M. Dominique Perben, ministre de la justice, a en outre indiqué qu'il avait demandé à M. Daniel Hoeffel, président de l'Association des maires de France et vice-président du Sénat, de désigner un certain nombre de maires afin de participer à un groupe de travail avec des magistrats, en particulier du parquet, « non pas pour fixer le principe d'une information procureur- maire qui va de soi, mais pour essayer de préciser quelle pourrait en être la règle du jeu. Il ne faut pas non plus que le maire se trouve dans une situation dans laquelle il partagerait des informations qu'il n'a pas forcément à partager, y compris dans son intérêt. » Avant l'été, un petit guide méthodologique pourrait paraître. Il serait souhaitable que toutes ces propositions y soient discutées.

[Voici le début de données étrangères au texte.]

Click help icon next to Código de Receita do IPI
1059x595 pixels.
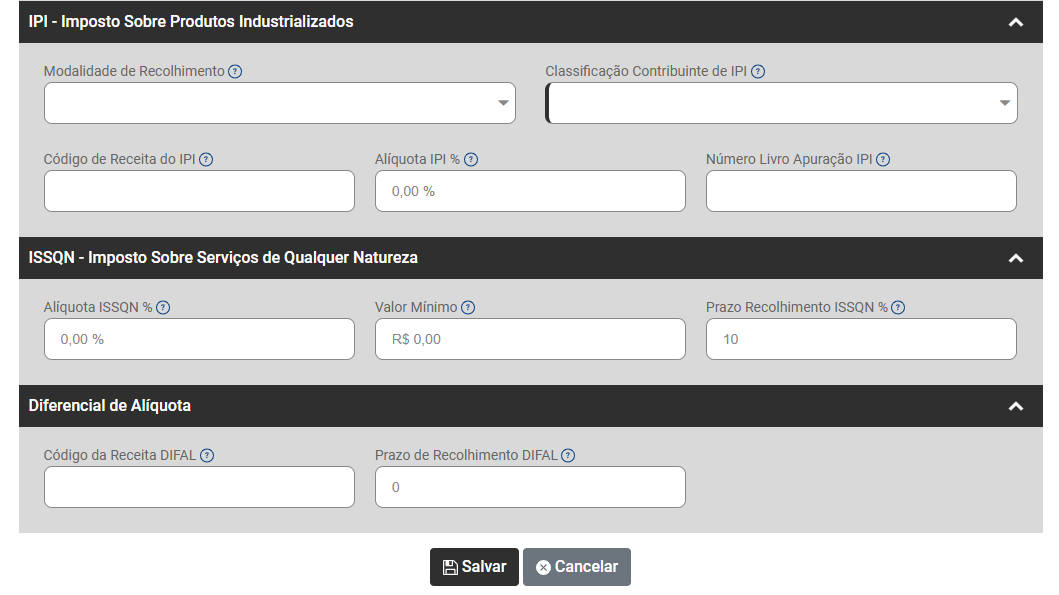tap(206, 160)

En outre, la commission d'enquête préconise, au-delà des textes, de donner des moyens effectifs aux maires .

M. Pierre Cardo député-maire de Chanteloup-les-Vignes, a lors de son audition rappelé que les maires étaient souvent interpellés par les citoyens et appelés à « jouer les assistantes sociales », et que dans l'esprit des administrés, le maire présidait réellement le conseil local de sécurité et de prévention de la délinquance, même si ce n'était pas l'analyse des partenaires institutionnels, pour lesquels, selon lui, le maire était une « potiche ». Il a souligné que les diverses réformes législatives intervenues n'avaient pas donné plus de moyens effectifs au maire pour mettre en cohérence les interventions des différentes institutions, qu'elles soient étatiques ou qu'elles dépendent des collectivités territoriales, pour définir la politique sociale du conseil général, de la police, des enseignants, des travailleurs sociaux ou de la caisse d'allocations familiales.

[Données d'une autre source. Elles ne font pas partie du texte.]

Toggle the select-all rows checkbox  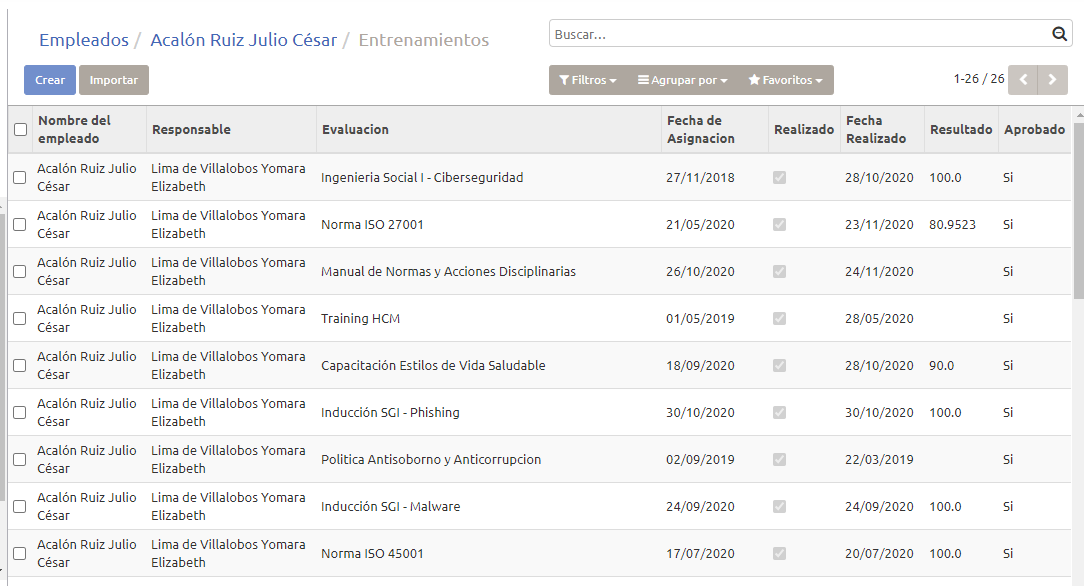(x=20, y=129)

Il a donc préconisé d'ériger le maire en coordinateur d'un réseau, et pour ce faire, d'établir une sorte de code des procédures validé par tous afin de définir clairement la manière dont intervient chaque institution sur le territoire. Le maire chef d'orchestre serait chargé de vérifier le respect des procédures ou d'intervenir pour rectifier, sans autorité hiérarchique, mais par une simple responsabilité fonctionnelle. Ceci permettrait de mettre en place un pôle d'orientation. Ce pôle d'accueil devrait faire circuler l'information entre les différents acteurs concernés par un problème ou une personne à problèmes, afin d'éviter la multiplication de décisions ponctuelles, en établissant au contraire des itinéraires, tant pour les enfants que pour les parents, afin de mener une réelle politique de prévention.

M. Pierre Cardo, député-maire de Chanteloup-les-Vignes, a illustré l'intérêt d'un tel pôle en indiquant qu'un juge des enfants, « qui doit actuellement attendre neuf mois pour avoir la réponse à sa demande d'enquête au service social et à l'aide sociale à l'enfance du fait du manque de disponibilité des services », pourrait recevoir une réponse rapide et apporter une réponse judiciaire réellement adaptée.

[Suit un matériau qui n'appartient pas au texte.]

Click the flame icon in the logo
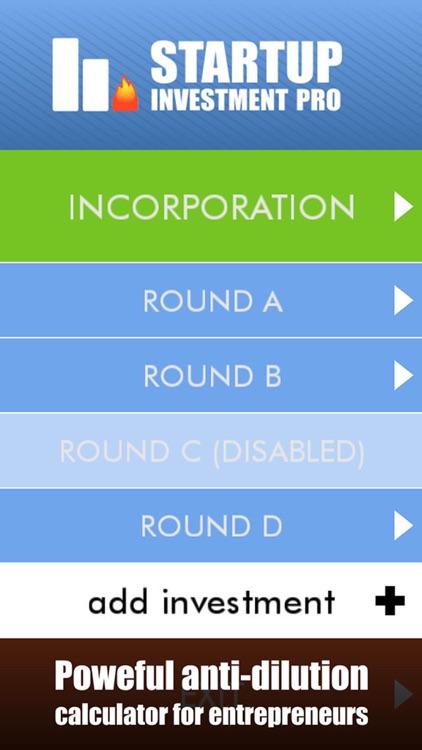The height and width of the screenshot is (750, 422). pyautogui.click(x=125, y=93)
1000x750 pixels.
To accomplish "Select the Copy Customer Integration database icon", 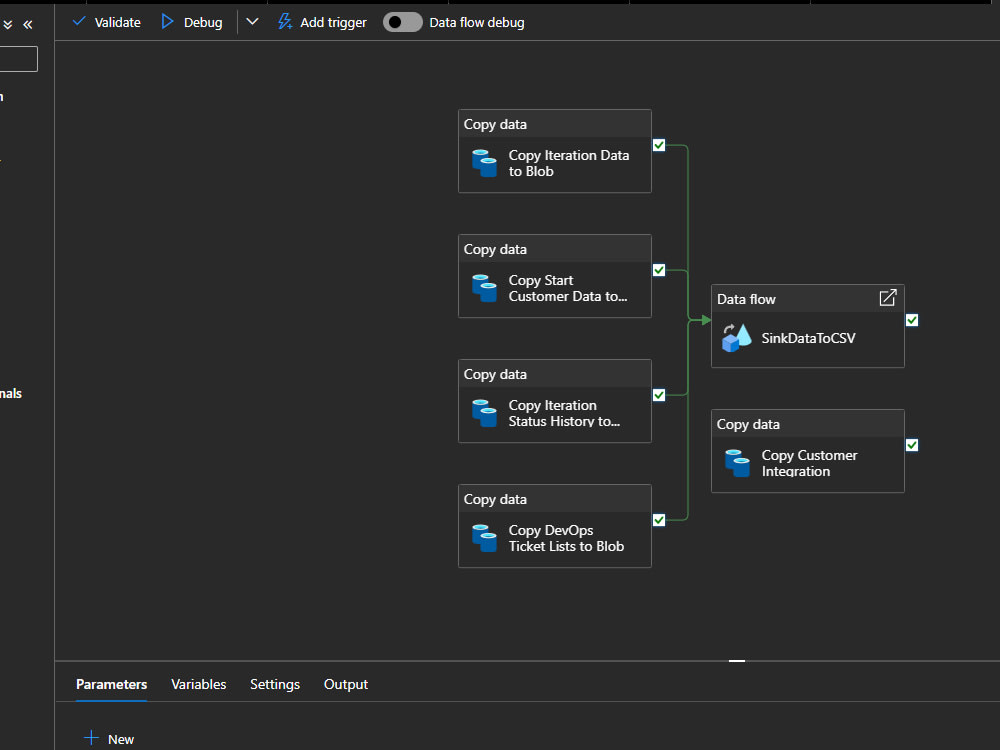I will pyautogui.click(x=737, y=463).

Il a indiqué qu'un pôle d'accueil jeunes validé par le président du conseil général des Yvelines et par les différents gardes des Sceaux existait depuis des années, mais que rien n'avait suivi.

La commission d'enquête recommande donc aux partenaires institutionnels de prêter une attention renforcée à ce type de dispositifs, qu'elle estime essentiels.

En outre, l'information du maire s'agissant de la lutte contre les réseaux est primordiale, afin de mieux anticiper les réactions dans les quartiers avec les médiateurs, en cas d'intervention des GIR notamment.

Par ailleurs, il faudrait relier les discussions qui ont lieu dans les commissions locales d'insertion et dans les CLSPD pour repérer les trains de vie ne correspondant pas aux revenus déclarés.

M. Pierre Cardo, député-maire de Chanteloup-les-Vignes, a enfin estimé que les CLSPD devraient aussi être amenés à définir les familles sur lesquelles seraient engagées des actions pour étudier les cas concrets, parler de statistiques étant suffisant.